Stilt fishing developed on the south coast of Sri Lanka after the Second World War. Food was scarce, the lagoons and reefs were overcrowded with boats, and fishermen looked for unused water. They began driving wooden poles into the sand of the shallow coral shelf just offshore, climbing up, and casting lines for small reef fish — mackerel, herring, sardines. Each stilt was a private spot, passed down within families, defended quietly. It worked. For about thirty years it was a real way to feed a family along this coast.
Two things changed it. The 2004 tsunami flattened the coral shelf and destroyed many of the original poles. And in the years that followed, tourism on the south coast grew, and a tourist with a camera willing to pay for a photograph became worth more than an afternoon of fishing. The combination changed what stilt fishing means here. Today, only a small handful of older men still genuinely fish from the poles. Most of the men you'll see climbing onto a stilt as a tour bus pulls up are doing it for the picture.
The stretch of road between Ahangama and Koggala has the most consistent presence of stilts. The most famous viewing point is along the beach near Kathaluwa and around the eastern edge of Koggala Lagoon. You'll know you've arrived because there is usually a small line of tuk-tuks parked on the shoulder, and a few men sitting in the shade behind the beach waiting to climb up when someone stops. Drive slowly along the coastal road during the right hour and you can't miss them.
The dilemma is real: if it is staged, is it ethical to pay for the photo? Our take, after years of seeing this play out, is yes — provided you're honest about what is happening. The men on the poles are local, they need the income, the technique is part of their cultural heritage, and the money you pay is going directly to a person rather than a tour company. What we'd avoid is the worst version of the interaction: arguing over the fee, photographing without paying after you've stopped, or pretending the picture is more "authentic" than it is. Pay the small fee, take the photograph you want, thank them, and go.
If you want to see something closer to the real practice, go at sunrise rather than sunset. The early hour has fewer tour groups, the light is just as good, and you sometimes find an older fisherman who was already out there on his pole before the photographers arrived. Those moments are rarer and worth the early start.
Combine it with a Galle day trip. On the way back from Galle in the late afternoon, ask your tuk-tuk or driver to stop along the coastal road near Koggala an hour before sunset.
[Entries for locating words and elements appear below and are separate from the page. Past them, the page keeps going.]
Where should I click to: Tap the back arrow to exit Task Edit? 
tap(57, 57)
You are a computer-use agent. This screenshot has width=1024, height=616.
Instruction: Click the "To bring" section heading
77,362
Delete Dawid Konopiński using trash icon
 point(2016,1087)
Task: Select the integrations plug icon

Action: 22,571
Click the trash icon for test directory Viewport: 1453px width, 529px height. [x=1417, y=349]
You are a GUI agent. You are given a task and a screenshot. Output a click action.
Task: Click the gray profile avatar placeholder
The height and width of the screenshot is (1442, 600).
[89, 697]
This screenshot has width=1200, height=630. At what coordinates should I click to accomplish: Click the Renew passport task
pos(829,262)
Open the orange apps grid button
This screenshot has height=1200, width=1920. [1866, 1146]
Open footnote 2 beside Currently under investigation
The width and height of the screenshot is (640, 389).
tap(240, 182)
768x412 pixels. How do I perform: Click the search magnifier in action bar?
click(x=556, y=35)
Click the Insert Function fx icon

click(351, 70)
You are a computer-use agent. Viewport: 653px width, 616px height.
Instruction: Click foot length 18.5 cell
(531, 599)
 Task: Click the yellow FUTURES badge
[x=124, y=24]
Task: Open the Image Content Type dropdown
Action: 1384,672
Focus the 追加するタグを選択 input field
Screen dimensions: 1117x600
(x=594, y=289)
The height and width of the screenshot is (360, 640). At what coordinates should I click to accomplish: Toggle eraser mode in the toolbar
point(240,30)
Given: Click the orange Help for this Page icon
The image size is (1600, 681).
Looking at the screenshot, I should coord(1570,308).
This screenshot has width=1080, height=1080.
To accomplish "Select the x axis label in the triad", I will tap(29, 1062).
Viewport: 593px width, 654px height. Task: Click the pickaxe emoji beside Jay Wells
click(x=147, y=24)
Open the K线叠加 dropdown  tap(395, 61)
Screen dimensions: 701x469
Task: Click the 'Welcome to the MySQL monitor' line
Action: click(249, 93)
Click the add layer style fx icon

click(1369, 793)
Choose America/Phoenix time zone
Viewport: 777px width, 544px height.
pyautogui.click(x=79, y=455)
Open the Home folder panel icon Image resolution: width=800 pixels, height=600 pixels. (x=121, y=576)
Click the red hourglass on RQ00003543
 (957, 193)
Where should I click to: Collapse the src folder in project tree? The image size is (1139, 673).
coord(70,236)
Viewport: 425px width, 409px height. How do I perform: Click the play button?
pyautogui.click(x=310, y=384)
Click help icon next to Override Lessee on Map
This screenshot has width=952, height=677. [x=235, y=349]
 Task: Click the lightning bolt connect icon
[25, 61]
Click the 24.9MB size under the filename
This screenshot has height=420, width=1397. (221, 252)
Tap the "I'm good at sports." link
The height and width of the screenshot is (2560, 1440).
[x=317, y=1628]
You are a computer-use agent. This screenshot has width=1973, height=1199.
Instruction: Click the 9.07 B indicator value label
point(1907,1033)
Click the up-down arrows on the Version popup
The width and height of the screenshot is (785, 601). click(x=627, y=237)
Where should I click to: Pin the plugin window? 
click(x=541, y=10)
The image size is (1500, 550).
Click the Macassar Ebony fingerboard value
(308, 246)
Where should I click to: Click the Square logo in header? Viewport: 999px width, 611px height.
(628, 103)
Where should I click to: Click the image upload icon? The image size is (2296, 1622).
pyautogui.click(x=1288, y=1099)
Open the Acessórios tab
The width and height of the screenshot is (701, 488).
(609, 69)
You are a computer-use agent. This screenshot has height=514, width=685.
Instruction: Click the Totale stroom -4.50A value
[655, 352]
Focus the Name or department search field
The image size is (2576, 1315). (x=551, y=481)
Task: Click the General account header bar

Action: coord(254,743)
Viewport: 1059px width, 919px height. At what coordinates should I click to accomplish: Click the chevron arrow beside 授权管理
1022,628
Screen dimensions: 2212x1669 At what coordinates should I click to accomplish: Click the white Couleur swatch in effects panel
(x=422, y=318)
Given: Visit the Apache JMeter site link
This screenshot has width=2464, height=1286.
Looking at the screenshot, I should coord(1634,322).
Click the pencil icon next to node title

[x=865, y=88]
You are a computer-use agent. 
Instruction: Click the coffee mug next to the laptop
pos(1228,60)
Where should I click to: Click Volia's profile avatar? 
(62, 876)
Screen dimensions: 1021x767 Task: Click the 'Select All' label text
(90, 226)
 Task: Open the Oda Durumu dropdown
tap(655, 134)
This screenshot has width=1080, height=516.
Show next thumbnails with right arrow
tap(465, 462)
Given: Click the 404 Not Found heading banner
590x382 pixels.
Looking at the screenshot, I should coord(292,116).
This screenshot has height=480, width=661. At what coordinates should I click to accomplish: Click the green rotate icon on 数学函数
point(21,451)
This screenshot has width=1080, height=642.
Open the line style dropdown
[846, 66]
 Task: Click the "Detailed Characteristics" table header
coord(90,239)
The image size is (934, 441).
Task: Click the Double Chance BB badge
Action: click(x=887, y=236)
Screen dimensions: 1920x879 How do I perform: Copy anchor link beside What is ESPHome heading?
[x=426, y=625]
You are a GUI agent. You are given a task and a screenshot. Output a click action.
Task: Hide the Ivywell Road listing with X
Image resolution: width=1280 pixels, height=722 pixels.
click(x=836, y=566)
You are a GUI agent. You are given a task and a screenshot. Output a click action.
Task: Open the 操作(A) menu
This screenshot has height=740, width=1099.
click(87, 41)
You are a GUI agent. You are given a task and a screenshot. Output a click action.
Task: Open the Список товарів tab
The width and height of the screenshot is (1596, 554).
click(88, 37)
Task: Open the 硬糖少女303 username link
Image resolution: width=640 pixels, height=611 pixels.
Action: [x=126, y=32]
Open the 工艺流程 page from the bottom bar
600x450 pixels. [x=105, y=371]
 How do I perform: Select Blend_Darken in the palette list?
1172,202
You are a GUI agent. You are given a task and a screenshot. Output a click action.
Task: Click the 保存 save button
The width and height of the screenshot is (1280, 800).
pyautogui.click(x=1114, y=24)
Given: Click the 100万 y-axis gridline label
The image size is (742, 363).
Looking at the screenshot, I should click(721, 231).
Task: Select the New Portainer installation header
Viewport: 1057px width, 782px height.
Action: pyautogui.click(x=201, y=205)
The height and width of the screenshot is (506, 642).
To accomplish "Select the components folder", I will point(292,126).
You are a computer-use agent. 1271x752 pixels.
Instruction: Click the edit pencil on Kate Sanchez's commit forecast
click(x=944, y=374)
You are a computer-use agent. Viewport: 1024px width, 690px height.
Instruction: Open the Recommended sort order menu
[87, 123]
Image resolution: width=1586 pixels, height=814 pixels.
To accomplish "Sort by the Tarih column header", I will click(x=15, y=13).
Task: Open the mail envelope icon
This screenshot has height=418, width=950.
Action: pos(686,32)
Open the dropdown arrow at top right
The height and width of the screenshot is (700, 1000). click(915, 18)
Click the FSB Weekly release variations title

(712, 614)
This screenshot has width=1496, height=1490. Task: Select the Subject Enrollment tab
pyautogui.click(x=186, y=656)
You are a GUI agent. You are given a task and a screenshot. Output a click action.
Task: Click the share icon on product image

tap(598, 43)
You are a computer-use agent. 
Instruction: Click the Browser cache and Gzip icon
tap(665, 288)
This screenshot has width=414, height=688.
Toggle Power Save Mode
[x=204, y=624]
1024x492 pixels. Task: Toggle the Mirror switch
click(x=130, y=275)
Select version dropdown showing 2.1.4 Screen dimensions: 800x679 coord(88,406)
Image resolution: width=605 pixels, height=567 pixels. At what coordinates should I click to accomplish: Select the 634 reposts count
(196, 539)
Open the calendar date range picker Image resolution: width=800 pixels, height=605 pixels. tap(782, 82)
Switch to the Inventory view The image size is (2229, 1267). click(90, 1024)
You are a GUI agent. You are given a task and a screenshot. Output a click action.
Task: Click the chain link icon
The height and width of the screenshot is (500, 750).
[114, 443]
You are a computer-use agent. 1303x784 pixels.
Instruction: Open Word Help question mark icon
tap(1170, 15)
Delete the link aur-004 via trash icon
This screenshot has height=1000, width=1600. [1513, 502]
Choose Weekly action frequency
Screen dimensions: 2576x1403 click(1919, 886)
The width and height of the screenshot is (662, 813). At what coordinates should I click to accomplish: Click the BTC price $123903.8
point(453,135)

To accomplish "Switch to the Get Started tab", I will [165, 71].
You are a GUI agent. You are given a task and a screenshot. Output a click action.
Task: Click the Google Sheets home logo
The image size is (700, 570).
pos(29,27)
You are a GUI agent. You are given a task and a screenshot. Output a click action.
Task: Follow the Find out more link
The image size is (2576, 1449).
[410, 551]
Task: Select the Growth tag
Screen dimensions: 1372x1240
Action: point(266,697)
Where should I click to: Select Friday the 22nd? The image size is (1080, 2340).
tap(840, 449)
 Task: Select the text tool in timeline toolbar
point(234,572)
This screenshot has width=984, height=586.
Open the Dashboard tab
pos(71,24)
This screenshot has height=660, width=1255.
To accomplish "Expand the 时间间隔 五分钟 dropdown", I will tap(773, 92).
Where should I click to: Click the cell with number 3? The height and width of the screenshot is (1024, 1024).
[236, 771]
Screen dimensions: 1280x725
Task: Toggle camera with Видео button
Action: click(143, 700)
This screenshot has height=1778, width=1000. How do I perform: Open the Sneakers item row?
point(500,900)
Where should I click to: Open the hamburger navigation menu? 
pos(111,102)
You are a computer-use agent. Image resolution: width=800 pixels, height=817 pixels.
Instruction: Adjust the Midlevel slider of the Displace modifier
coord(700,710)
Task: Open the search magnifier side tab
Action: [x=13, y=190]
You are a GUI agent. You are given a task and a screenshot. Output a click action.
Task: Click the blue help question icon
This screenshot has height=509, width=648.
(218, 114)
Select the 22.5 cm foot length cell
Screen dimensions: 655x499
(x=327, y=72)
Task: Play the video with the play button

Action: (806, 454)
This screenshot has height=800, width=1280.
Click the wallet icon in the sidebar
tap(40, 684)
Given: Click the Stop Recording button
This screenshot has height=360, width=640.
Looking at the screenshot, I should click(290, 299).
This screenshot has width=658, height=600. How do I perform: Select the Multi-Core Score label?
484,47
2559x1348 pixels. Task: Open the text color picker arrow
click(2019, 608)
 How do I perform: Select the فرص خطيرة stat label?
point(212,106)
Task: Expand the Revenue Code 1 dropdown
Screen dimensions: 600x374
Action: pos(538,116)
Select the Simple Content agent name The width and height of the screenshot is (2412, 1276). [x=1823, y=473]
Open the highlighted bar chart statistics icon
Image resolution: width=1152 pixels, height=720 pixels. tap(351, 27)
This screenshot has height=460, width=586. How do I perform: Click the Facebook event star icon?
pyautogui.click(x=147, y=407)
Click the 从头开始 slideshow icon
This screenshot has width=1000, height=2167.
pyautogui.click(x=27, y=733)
Spend twenty minutes, take the photograph, pay the small fee without haggling, and continue on to Casa Samaya for a sunset drink at Café Samaya. It costs you almost no time, the photo is genuinely beautiful, and the day feels complete.
Skip the organised "stilt fishermen tour" packages — they're just a tuk-tuk ride and a payment to the same fishermen, with a markup. Skip stopping at midday: the light is flat, the fishermen aren't on the poles, and you'll see exactly nothing. Skip aggressive bargaining over the photo fee — it sours the interaction for everyone, and the amount of money is small.
The technique is historically real and unique to this coast. What you see today is mostly staged for photographs, with a small number of older fishermen still practising it for real at dawn. Treat it as paid cultural performance and you won't be disappointed.
Along the coastal road between Ahangama and Koggala, 10 to 15 km west of Weligama. Kathaluwa and the area near Koggala Lagoon are the most reliable spots.
1,000 to 2,000 LKR per person (around $3 to $7). Pay it without hard negotiation. If you don't want to pay, photograph from a distance without stopping nearby.
Sunrise or the hour before sunset. Avoid midday — flat light, harsh sun, and the men aren't on the poles.
10 to 15 km west, roughly 15 to 25 minutes by tuk-tuk along the coastal road.
Don't build a whole day around the stilt fishermen — it is a fifteen-to-thirty-minute stop, not a half-day attraction. Combine it with something else: a day in Galle Fort, a sunset on the way home, or a slow morning ride along the coast that ends with breakfast back at Casa Samaya. That is the honest, useful way to see one of Sri Lanka's most photographed scenes.